Improved integration of Apache Sqoop
You can import RDBMS data to Cassandra and export Cassandra CQL data to an RDBMS.
DSE Hadoop
Hadoop is integrated with DataStax Enterprise and has the following Hive and Pig tools:
- Support for the native protocol in Hive.
- Auto-creation of Hive databases and external tables for each CQL keyspace and table.
- A cql3.partition.key property that maps Hive tables to CQL compound primary keys and composite partition keys.
- Support for HiveServer2.
- Integration of the HiveServer2 Beeline command shell.
- Support for expiring data in columns by setting TTL (time to live) on Hive tables.

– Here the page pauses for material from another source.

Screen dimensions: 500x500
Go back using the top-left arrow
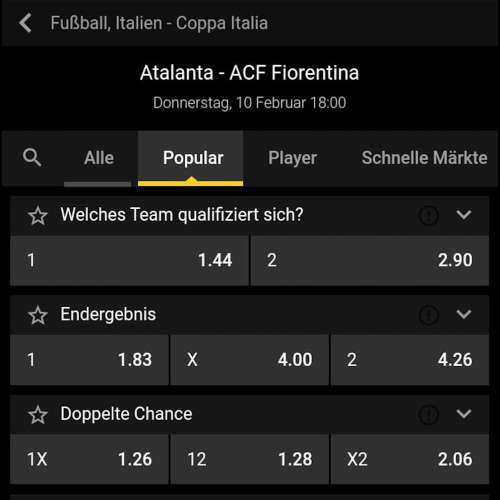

- Support for expiring data by setting the TTL on Pig data using the cql:// URL, which includes a prepared statement. See step 10 of the library demo.

DSE Analytics features

No single point of failure
DSE Hadoop supports a peer-to-peer, distributed cluster for running MapReduce jobs. Being peers, any node in the cluster can load data files, and any analytics node can assume the responsibilities of Job Tracker for MapReduce jobs.
Job Tracker management
DSE Hadoop can automatically select Job Tracker and reserve Job Tracker nodes that take over in the event of a problem that would affect availability. The Job Tracker and reserve Job Tracker nodes can also be explicitly set.
Multiple Job Trackers
You can run one or more Job Tracker services across multiple data centers and create multiple keyspaces per data center. Using this capability has performance, data replication, and other benefits.

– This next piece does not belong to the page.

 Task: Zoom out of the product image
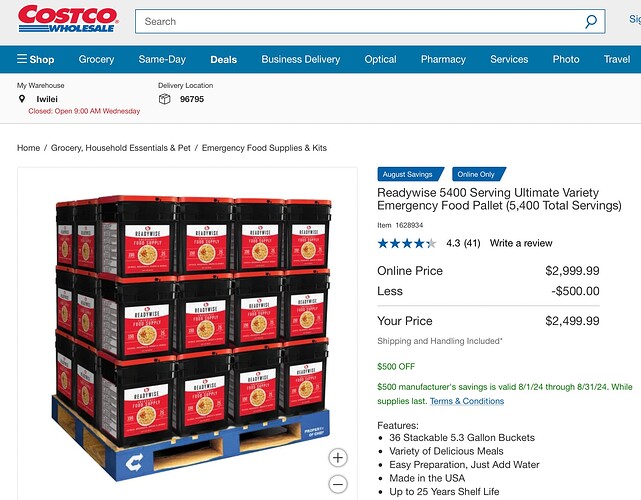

Hadoop MapReduce using multiple Cassandra File Systems (CFS)
Cassandra File System (CFS) is a Hadoop Distributed File System (HDFS)-compatible storage layer. DataStax Enterprise replaces HDFS with CFS to run MapReduce jobs on Cassandra's peer-to-peer, fault-tolerant, and scalable architecture. You can create additional CFS to organize and optimize data.
Analytics without ETL
Using DSE Hadoop, you run MapReduce jobs directly against data in Cassandra. You can perform real-time and analytics workloads at the same time without one workload affecting the performance of the other. Starting some cluster nodes as Hadoop analytics nodes and others as pure Cassandra real-time nodes automatically replicates data between nodes.
Hive Support
Hive, a data warehouse system, facilitates data summarization, ad hoc queries, and the analysis of large data sets that are stored in Hadoop-compatible file systems. Any JDBC compliant user interface connects to Hive from the server. Using the Cassandra-enabled Hive MapReduce client in DataStax Enterprise, you project a relational structure onto Hadoop data in CFS, and query the data using a SQL-like language.
Pig Support
The Cassandra-enabled Pig MapReduce client that is included with DSE Hadoop is a high-level platform for creating MapReduce programs used with Hadoop. You can analyze large data sets by running jobs in MapReduce mode and Pig programs directly on data that is stored in Cassandra.
Mahout support
Apache Mahout, included with DSE Hadoop, offers machine learning libraries. Machine learning improves a system, such as the system that recreates the Google Priority Inbox, based on past experience or examples.